The restrictions will end one week from today.
Johnson said infections have leveled off and hospitalizations have stabilized or are falling in most parts of the country.
Also on Wednesday, the prime minister defied calls to resign over a series of government parties that flouted lockdown rules.
On Tuesday, he told reporters he did not knowingly break the rules. But he assured members of Parliament yesterday that he is not shirking responsibility.
JOHNSON: I have told this house repeatedly throughout this pandemic, I take full responsibility for everything done in this government and throughout the pandemic.
Johnson has taken a big hit in the polls over the matter, but doesn’t have to face voters until the next general election in 2024. His bigger danger is from his own party, which has a history of ousting leaders who become a liability.
University of Michigan reaches sexual abuse settlement » The University of Michigan is set to pay out nearly a half-billion dollars to settle sexual abuse claims involving a former university physician. WORLD’s Anna Johansen Brown has that story.
ANNA JOHANSEN BROWN, REPORTER: More than 1,000 former athletes—mostly men—say a sports doctor who worked for the school sexually assaulted them and that the school ignored allegations.
Robert Anderson was a director for the university’s Health Service and a physician for multiple athletic teams for almost 40 years until he retired in 2003. He died five years later.

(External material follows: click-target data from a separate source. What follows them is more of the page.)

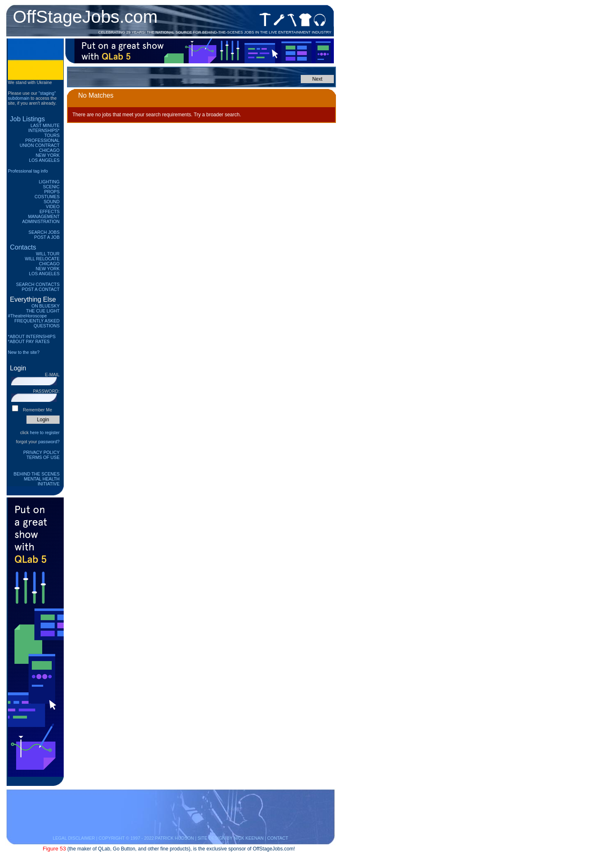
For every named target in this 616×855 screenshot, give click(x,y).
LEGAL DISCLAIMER (74, 838)
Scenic (51, 187)
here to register (45, 432)
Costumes (47, 197)
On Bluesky (46, 306)
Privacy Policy (41, 452)
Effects (49, 211)
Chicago (49, 150)
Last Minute (45, 125)
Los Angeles (44, 160)
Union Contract (40, 145)
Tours (52, 135)
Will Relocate (42, 259)
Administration (41, 221)
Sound (52, 202)
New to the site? (24, 352)
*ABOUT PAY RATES (29, 341)
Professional (42, 140)
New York (48, 155)
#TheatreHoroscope (27, 316)
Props (52, 192)
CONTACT (278, 838)
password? (49, 442)
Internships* (44, 130)
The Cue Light (43, 311)
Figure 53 (54, 848)
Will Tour (48, 254)
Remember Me (37, 410)
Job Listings (27, 119)
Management (44, 216)
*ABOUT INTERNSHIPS (31, 336)
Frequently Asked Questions (37, 323)
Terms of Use (43, 457)
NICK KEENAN (249, 838)
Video (53, 207)
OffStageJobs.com (85, 17)
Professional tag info (28, 171)
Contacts (23, 247)
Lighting (49, 182)
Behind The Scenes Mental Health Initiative (36, 479)
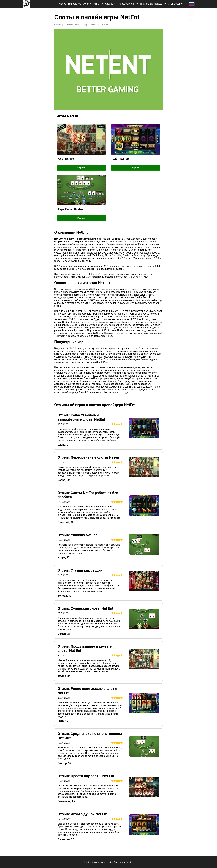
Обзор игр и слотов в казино (67, 25)
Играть (81, 167)
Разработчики (127, 4)
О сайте (88, 4)
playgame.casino (125, 862)
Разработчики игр (91, 25)
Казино (110, 4)
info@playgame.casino (102, 862)
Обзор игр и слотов (71, 4)
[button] (103, 4)
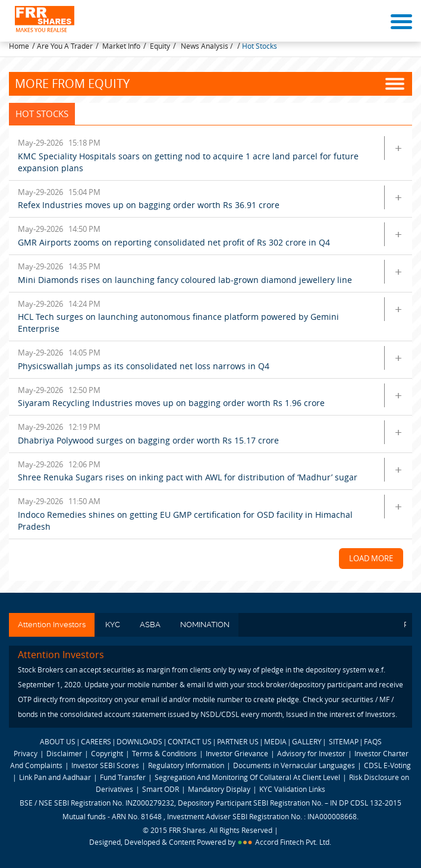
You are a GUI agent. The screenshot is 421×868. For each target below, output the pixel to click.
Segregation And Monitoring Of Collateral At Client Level (248, 777)
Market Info (121, 46)
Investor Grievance (237, 753)
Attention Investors (52, 624)
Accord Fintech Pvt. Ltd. (293, 842)
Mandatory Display (219, 789)
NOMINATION (205, 624)
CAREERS (96, 741)
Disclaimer (64, 753)
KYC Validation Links (292, 789)
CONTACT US (190, 741)
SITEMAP (344, 741)
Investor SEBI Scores (105, 765)
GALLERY (307, 741)
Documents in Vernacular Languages (294, 765)
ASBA (150, 624)
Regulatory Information (186, 765)
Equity (160, 46)
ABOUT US (58, 741)
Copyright (107, 753)
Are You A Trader (65, 46)
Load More (371, 558)
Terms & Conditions (164, 753)
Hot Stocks (259, 46)
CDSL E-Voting (387, 765)
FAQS (373, 741)
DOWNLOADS (139, 741)
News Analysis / (208, 46)
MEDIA (275, 741)
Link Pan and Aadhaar (55, 777)
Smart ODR (161, 789)
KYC (112, 624)
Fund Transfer (124, 777)
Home (19, 46)
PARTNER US (238, 741)
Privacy (26, 753)
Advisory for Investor (311, 753)
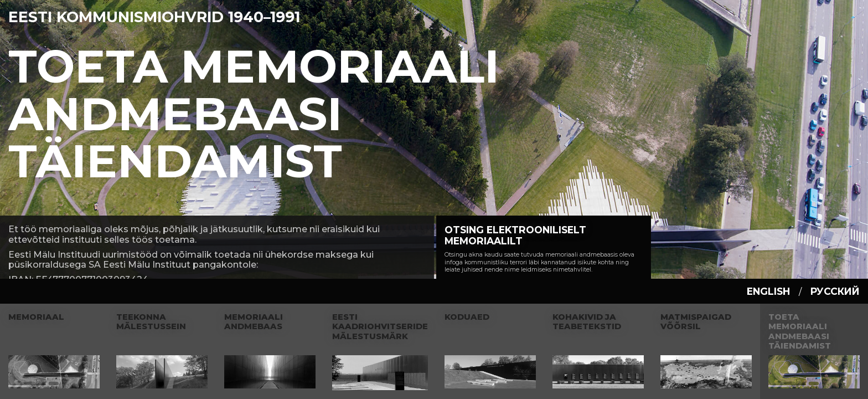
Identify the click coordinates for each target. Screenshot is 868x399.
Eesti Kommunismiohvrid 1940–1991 (154, 17)
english (768, 291)
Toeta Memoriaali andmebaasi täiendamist (254, 114)
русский (835, 291)
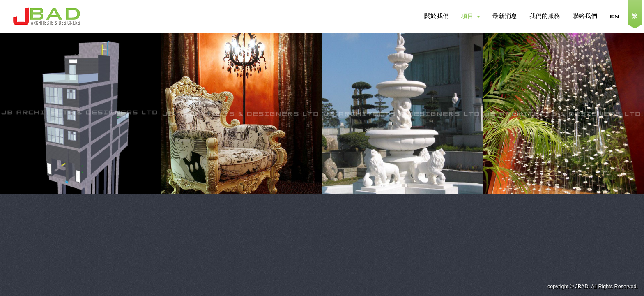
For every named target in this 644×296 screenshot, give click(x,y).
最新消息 (505, 16)
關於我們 (437, 16)
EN (614, 16)
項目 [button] (471, 16)
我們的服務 (545, 16)
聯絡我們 (585, 16)
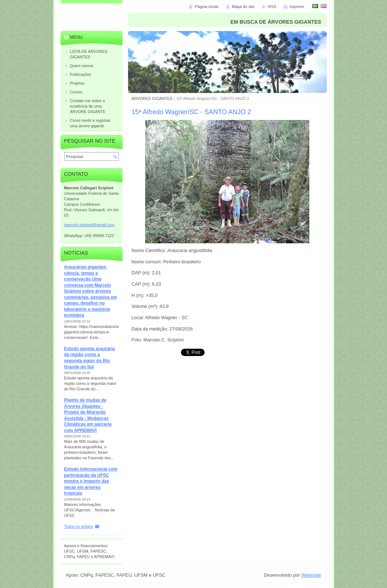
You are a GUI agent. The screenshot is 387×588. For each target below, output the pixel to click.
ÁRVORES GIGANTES (152, 98)
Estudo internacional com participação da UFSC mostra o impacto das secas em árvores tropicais (91, 481)
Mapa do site (243, 7)
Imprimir (297, 7)
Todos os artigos (78, 526)
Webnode (311, 575)
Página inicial (206, 7)
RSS (272, 7)
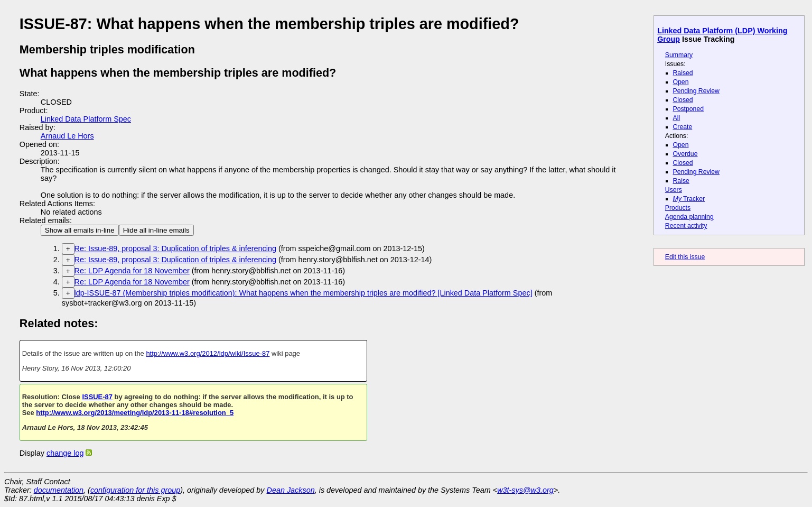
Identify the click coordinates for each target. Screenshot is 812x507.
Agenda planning (689, 217)
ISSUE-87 (97, 397)
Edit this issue (685, 257)
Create (683, 127)
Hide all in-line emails (156, 230)
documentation (59, 490)
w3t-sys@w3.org (525, 490)
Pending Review (696, 91)
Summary (679, 55)
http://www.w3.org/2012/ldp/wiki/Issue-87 (208, 353)
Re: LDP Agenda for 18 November (132, 271)
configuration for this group (135, 490)
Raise (681, 181)
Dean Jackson (291, 490)
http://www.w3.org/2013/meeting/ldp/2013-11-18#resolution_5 (135, 412)
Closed (683, 100)
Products (678, 208)
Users (674, 190)
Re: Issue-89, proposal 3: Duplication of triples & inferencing (175, 248)
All (677, 118)
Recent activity (686, 226)
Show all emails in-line (80, 230)
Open (681, 82)
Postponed (688, 109)
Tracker (689, 199)
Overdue (685, 154)
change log (65, 453)
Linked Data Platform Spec (86, 119)
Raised (683, 73)
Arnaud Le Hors (67, 136)
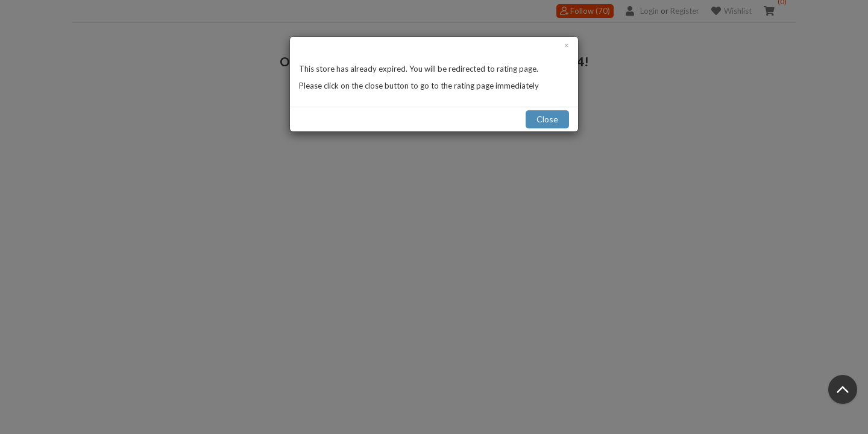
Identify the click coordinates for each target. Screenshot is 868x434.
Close (547, 119)
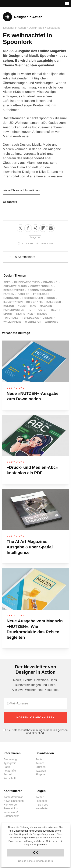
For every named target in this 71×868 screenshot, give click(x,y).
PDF (30, 310)
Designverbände (40, 290)
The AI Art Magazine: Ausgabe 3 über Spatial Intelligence (30, 547)
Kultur (8, 306)
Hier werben (11, 804)
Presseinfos (11, 808)
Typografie (10, 763)
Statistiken (25, 314)
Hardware (11, 298)
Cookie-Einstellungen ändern (36, 861)
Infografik (34, 302)
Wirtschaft (9, 778)
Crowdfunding (42, 286)
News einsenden (14, 801)
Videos (48, 318)
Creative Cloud (15, 286)
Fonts (39, 759)
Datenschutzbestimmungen (28, 730)
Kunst (22, 306)
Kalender (53, 302)
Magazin (35, 237)
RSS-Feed (42, 804)
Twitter (40, 797)
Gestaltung (54, 28)
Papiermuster (14, 310)
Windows (51, 322)
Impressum (41, 844)
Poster (42, 310)
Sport (8, 314)
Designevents (14, 290)
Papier (7, 767)
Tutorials (11, 318)
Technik (8, 774)
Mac (33, 306)
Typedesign (31, 318)
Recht (55, 310)
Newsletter (42, 808)
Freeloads (41, 294)
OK (36, 852)
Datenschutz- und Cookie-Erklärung (34, 831)
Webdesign (33, 322)
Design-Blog (36, 28)
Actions (40, 763)
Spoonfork (10, 202)
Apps (7, 282)
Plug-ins (40, 774)
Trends (42, 314)
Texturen (41, 771)
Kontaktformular (13, 797)
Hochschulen (32, 298)
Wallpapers (13, 322)
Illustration (13, 302)
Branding (50, 282)
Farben (9, 294)
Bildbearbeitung (27, 282)
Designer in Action (22, 17)
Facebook (42, 801)
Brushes (41, 767)
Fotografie (10, 771)
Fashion (24, 294)
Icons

Most athletes allege Anderson assaulted them during routine medical examinations. A whistleblower wrote a letter to the university in 2018.
After 15 months of negotiations, the university agreed this week to pay out $490 million. The bulk of the settlement will be equally divided among the claimants, and $30 million will be reserved for any future claims.
The agreement still needs approval from the Board of Regents, 98 percent of the claimants, and the court.
Reporting for WORLD, I’m Anna Johansen Brown.